• _RECORDS FOR THE EXERCISE_:
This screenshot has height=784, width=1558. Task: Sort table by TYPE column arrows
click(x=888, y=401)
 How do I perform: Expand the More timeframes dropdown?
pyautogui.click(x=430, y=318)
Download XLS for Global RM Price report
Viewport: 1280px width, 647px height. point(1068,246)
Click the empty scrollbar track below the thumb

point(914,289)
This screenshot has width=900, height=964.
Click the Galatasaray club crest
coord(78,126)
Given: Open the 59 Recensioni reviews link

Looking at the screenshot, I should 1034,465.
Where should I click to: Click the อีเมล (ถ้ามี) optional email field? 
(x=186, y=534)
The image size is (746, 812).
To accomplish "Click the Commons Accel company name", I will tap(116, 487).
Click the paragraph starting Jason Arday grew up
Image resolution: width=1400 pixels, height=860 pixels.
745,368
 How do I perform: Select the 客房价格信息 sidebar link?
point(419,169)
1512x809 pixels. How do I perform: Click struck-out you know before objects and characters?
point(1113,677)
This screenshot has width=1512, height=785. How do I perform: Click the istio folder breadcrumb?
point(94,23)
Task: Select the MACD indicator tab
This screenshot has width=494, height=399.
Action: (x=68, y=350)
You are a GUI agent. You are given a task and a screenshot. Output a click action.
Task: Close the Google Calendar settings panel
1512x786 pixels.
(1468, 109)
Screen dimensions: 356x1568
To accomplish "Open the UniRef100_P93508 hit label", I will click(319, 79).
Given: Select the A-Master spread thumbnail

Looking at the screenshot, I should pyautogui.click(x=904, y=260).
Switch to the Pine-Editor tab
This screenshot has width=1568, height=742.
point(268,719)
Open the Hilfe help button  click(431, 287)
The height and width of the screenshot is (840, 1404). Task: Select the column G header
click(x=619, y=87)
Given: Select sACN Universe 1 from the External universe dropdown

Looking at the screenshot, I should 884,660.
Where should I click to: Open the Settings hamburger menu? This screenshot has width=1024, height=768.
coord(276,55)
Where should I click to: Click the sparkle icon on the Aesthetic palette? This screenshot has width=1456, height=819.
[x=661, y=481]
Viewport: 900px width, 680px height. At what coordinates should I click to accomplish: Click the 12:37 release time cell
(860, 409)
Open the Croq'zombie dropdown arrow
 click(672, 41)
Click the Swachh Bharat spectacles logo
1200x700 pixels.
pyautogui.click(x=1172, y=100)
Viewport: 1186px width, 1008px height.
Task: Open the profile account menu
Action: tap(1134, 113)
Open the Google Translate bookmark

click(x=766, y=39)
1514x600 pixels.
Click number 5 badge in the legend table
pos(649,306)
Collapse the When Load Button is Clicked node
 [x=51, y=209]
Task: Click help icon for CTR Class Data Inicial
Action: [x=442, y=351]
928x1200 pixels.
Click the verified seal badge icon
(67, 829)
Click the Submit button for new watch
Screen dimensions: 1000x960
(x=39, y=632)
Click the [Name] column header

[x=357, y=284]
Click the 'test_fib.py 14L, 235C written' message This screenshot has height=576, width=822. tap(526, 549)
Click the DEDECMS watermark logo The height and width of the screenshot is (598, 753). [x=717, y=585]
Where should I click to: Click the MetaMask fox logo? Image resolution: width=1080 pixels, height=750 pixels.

• _EXERCISE_: Transcribe the records from the line with "How do I perform: Select" up to and including the line with "should pyautogui.click(x=904, y=260).", reproducing each line precisely as it appears.

• _SOLUTION_:
 How do I perform: Select the 客房价格信息 sidebar link?
point(419,169)
1512x809 pixels. How do I perform: Click struck-out you know before objects and characters?
point(1113,677)
This screenshot has width=1512, height=785. How do I perform: Click the istio folder breadcrumb?
point(94,23)
Task: Select the MACD indicator tab
This screenshot has width=494, height=399.
Action: (x=68, y=350)
You are a GUI agent. You are given a task and a screenshot. Output a click action.
Task: Close the Google Calendar settings panel
1512x786 pixels.
(1468, 109)
Screen dimensions: 356x1568
To accomplish "Open the UniRef100_P93508 hit label", I will click(319, 79).
Given: Select the A-Master spread thumbnail

Looking at the screenshot, I should pyautogui.click(x=904, y=260).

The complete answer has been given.